- Film poster
- Written by: Dan Abraham; Trent Correy;
- Directed by: Dan Abraham; Trent Correy;
- Starring: Josh Gad; Kristen Bell; Idina Menzel; Jonathan Groff;
- Music by: Christophe Beck; Jeff Morrow;
- Country of origin: United States
- Original language: English

Production
- Producers: Nicole P. Hearon Peter Del Vecho
- Cinematography: Tracy Scott Beattie (layout) Mohit Kallianpur (lighting)
- Editor: Jeff Draheim
- Running time: 8 minutes
- Production companies: Walt Disney Animation Studios; Walt Disney Pictures;

Original release
- Network: Disney+
- Release: October 23, 2020

= Once Upon a Snowman =

2020 American fantasy short film

Once Upon a Snowman is a 2020 American animated fantasy short film written and directed by Trent Correy and Dan Abraham, and produced by Walt Disney Animation Studios. It was released exclusively on the streaming service Disney+ on October 23, 2020. Set during the events of the film Frozen (2013), the short follows Olaf's early adventures after he is created by Elsa, before he meets Anna, Kristoff, and Sven. Correy drew inspiration for the short from the scene where Elsa creates Olaf while working on Frozen. He and his team sought to maintain continuity and explore a fresh perspective on the original scenes.

==Plot==
Olaf, the snowman, is brought to life by Elsa while she is at the North Mountain after fleeing her coronation. (Note: As depicted in Frozen (2013)) Before he can do anything, Elsa releases her cloak which flies and knocks him down the mountain side until he crashes into a tree. Not knowing who he is, or why he is alive, Olaf decides to find an identity for himself. He comes upon Wandering Oaken's Trading Post and Sauna, where he overhears Kristoff singing to Sven, before he gets flattened at the front door by an unaware Anna.

Olaf enters the Post and meets Oaken. Olaf asks for a nose, possibly a carrot, for his face, but Oaken explains that he sold the last batch and decides to help him out by trying a variety of other objects. One of the objects is an old fashioned view master that features images of summer. Olaf is immediately taken by it and wants to experience it before settling on a sausage for his nose.

As Olaf happily leaves with his new nose, a pack of wolves suddenly appear and begin to chase him through the snowy tundra, during which Anna and Kristoff can be heard arguing with each other over the concept of love. Olaf passes by them, again unnoticed, which gets the wolves to suddenly shift their attention to them. Olaf continues to slide and witnesses Anna, Kristoff, and Sven leaping across the gorge while ditching their sleigh. Olaf makes it to the bottom where he spots one of the carrots that gets dropped, but it gets crushed by the sleigh.

Olaf's sausage nose breaks, which saddens him. Upon seeing one of the wolves whimpering pitifully at his nose, Olaf gives it to him, believing that he needs it more than him. The wolf happily licks him before leaving. Olaf comments that it felt like a warm hug to which suddenly causes him to remember Anna and Elsa's time playing together as children. Finally realizing who he is, he comments, "I'm Olaf and I like warm hugs."

During the credits, Olaf is seen coming across Anna, Kristoff, and Sven, who eventually give him his carrot nose.
•••
* _YOUR TASK_
Transcribe, word for word, the passage of the Once Upon a Snowman page that begins at the words "2020 American fantasy" and stops after "the original scenes.".

* _DATA SHOWN_
•••
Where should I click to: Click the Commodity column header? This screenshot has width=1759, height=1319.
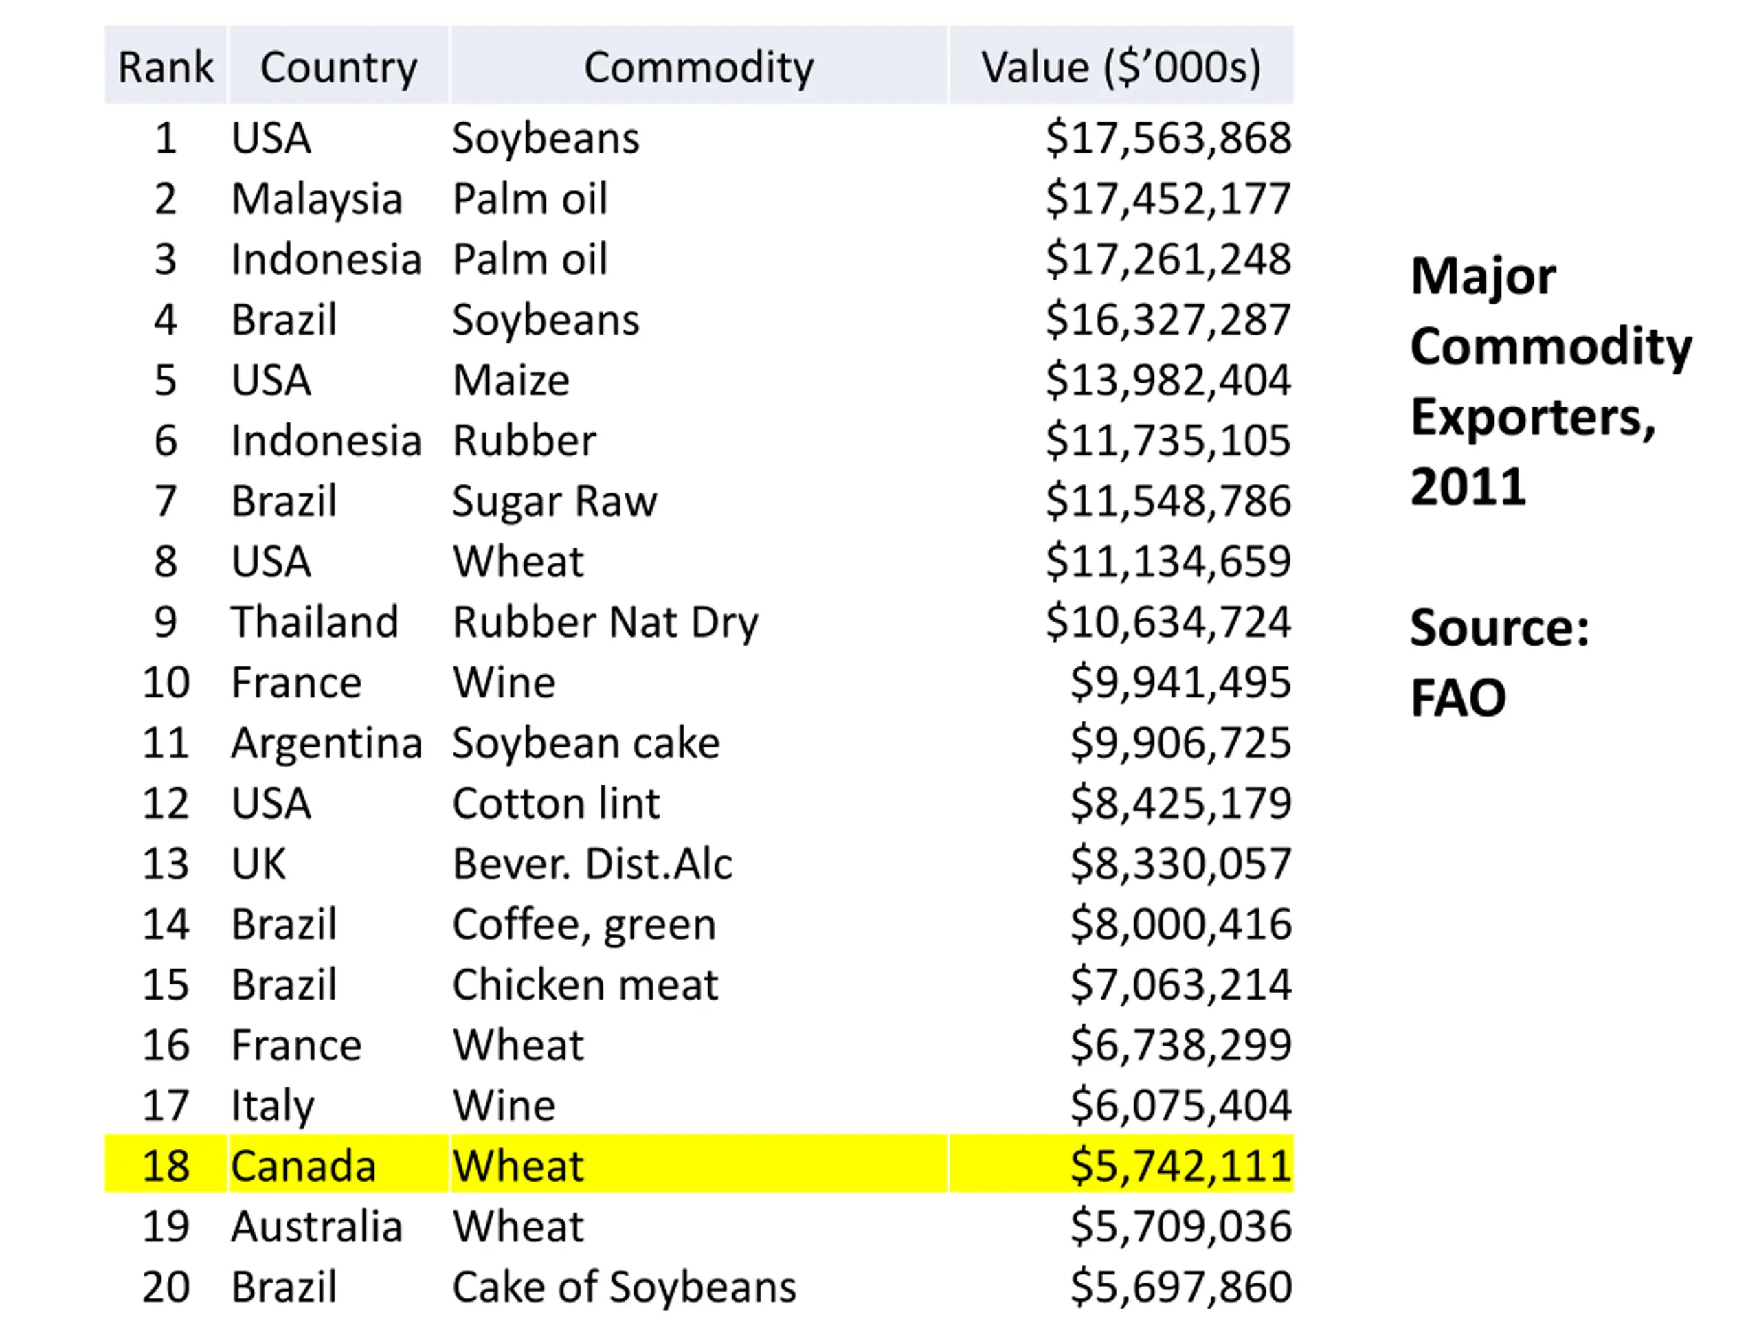click(x=699, y=65)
•••
* _ANSWER_
2020 American fantasy short film

Once Upon a Snowman is a 2020 American animated fantasy short film written and directed by Trent Correy and Dan Abraham, and produced by Walt Disney Animation Studios. It was released exclusively on the streaming service Disney+ on October 23, 2020. Set during the events of the film Frozen (2013), the short follows Olaf's early adventures after he is created by Elsa, before he meets Anna, Kristoff, and Sven. Correy drew inspiration for the short from the scene where Elsa creates Olaf while working on Frozen. He and his team sought to maintain continuity and explore a fresh perspective on the original scenes.